* [Exercise goal]: Go through the lines of the material and tally those with the string "pixels"; reply with the number alone.

* [Data to examine]:
· · · ·
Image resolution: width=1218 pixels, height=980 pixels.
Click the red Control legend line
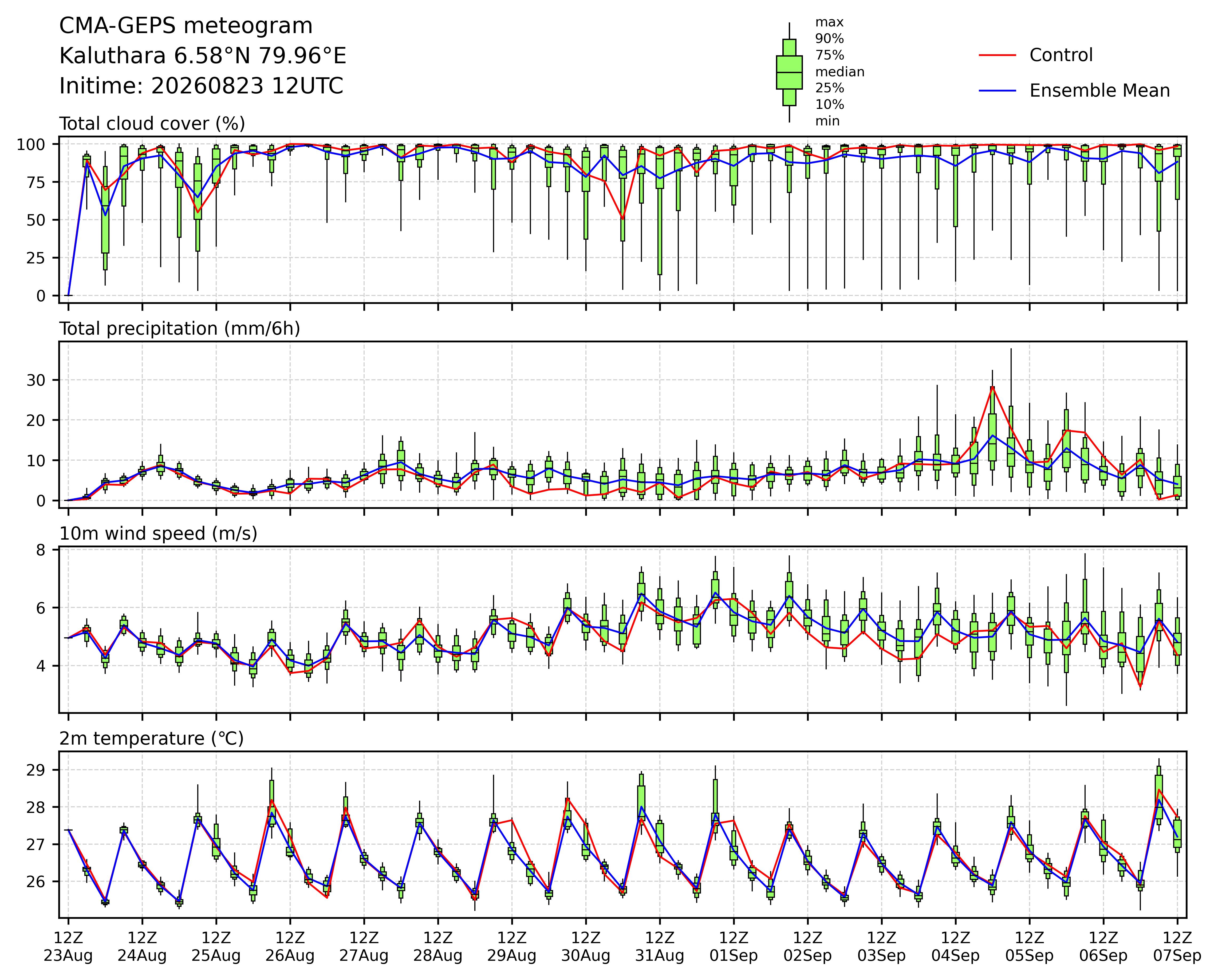click(998, 55)
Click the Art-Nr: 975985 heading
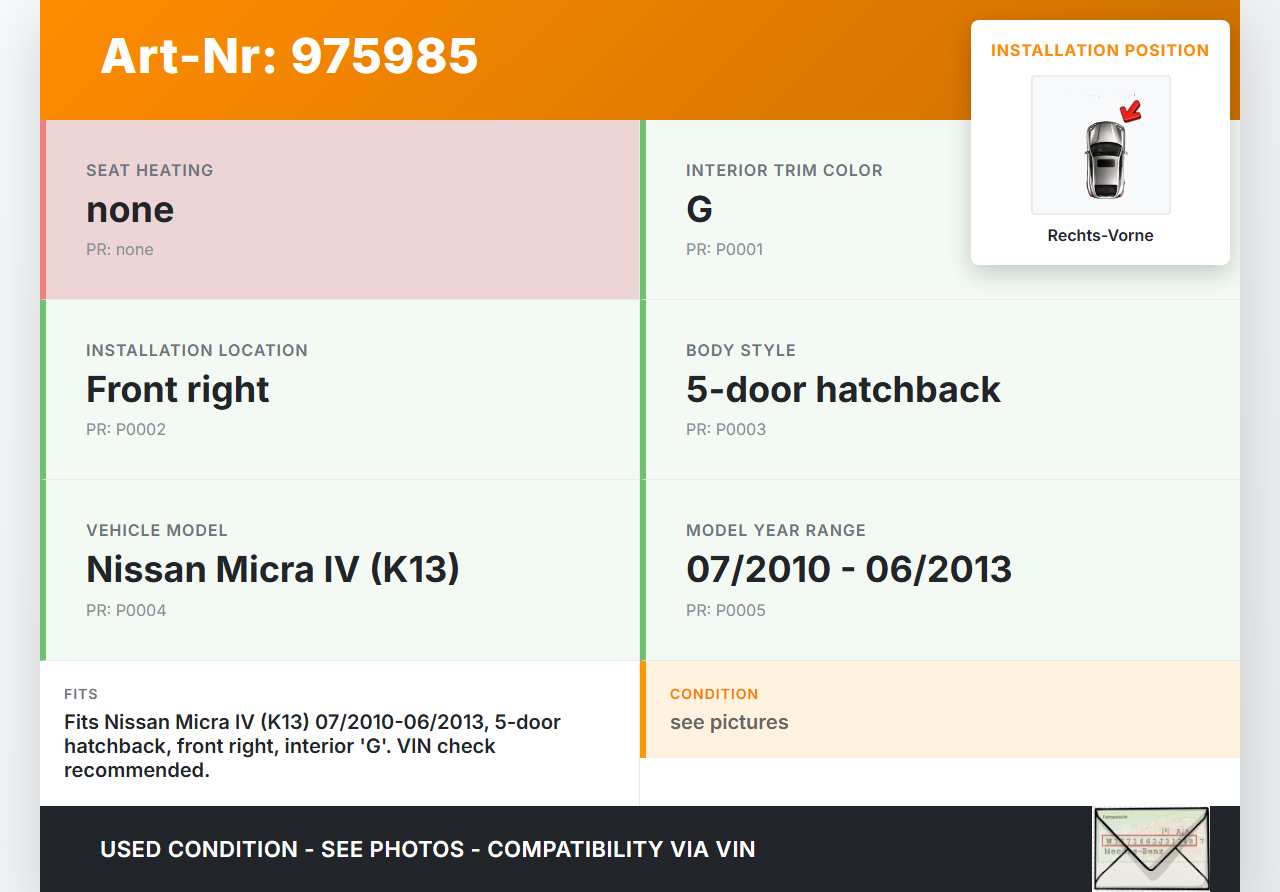The image size is (1280, 892). [x=289, y=56]
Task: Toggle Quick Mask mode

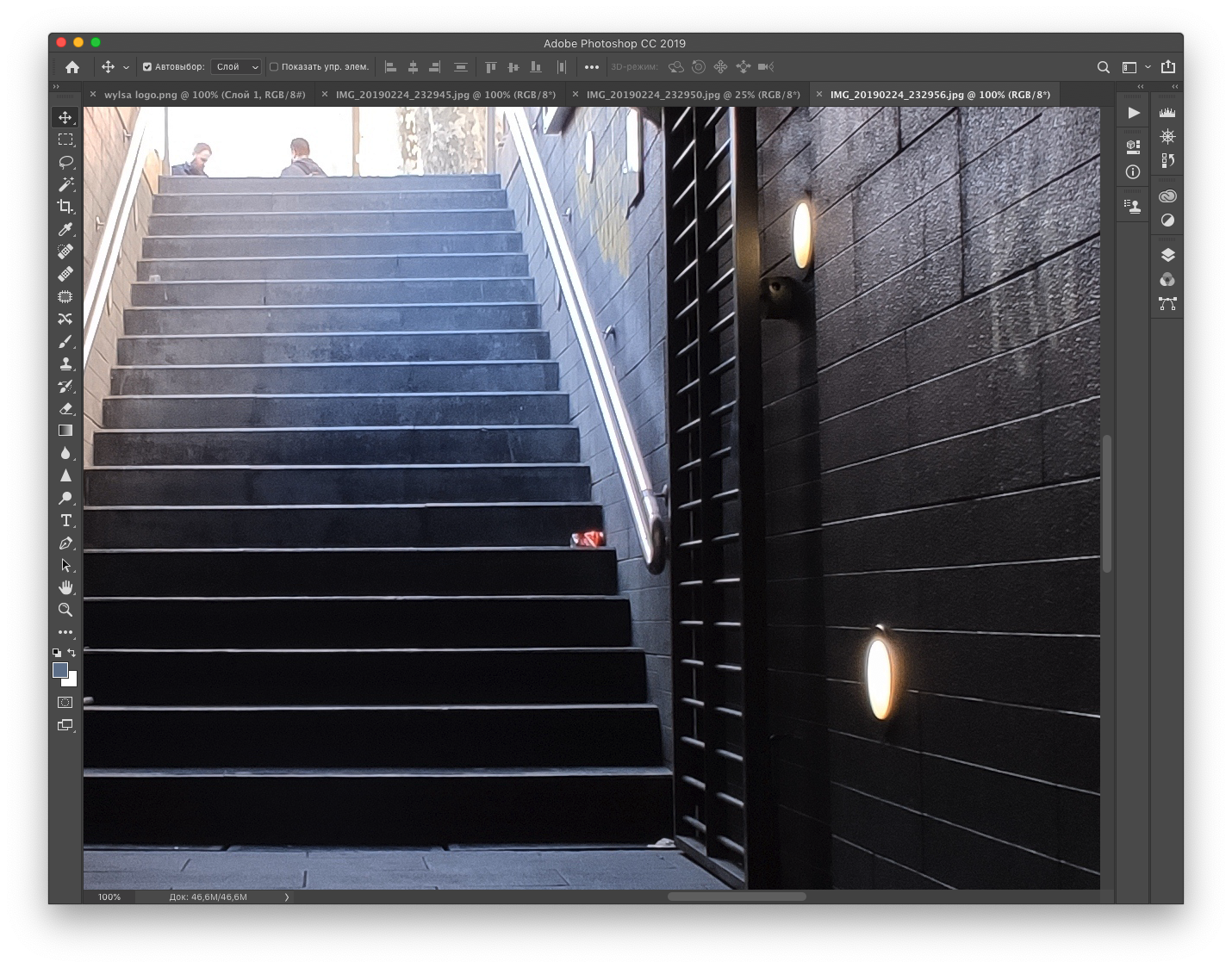Action: pyautogui.click(x=65, y=703)
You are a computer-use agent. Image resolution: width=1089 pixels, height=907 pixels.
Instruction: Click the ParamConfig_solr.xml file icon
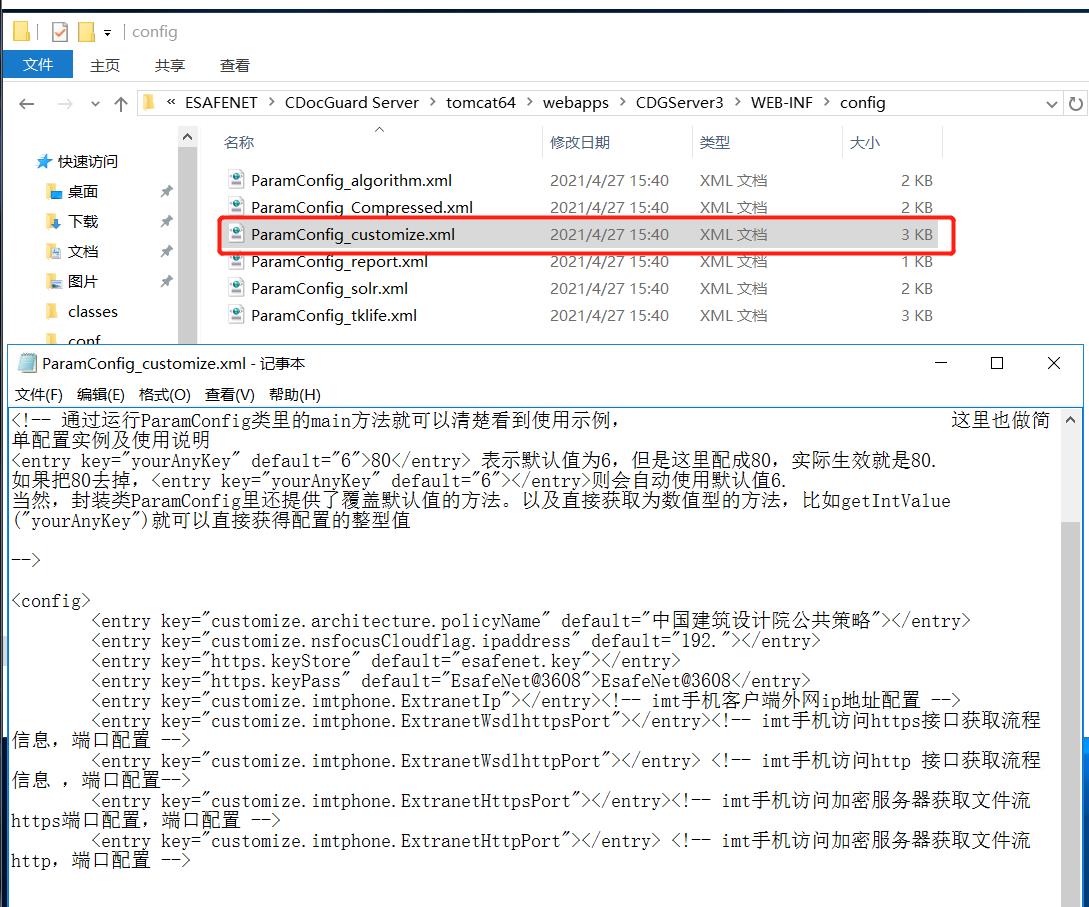coord(236,289)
· · · ·
* [Problem solution]: 2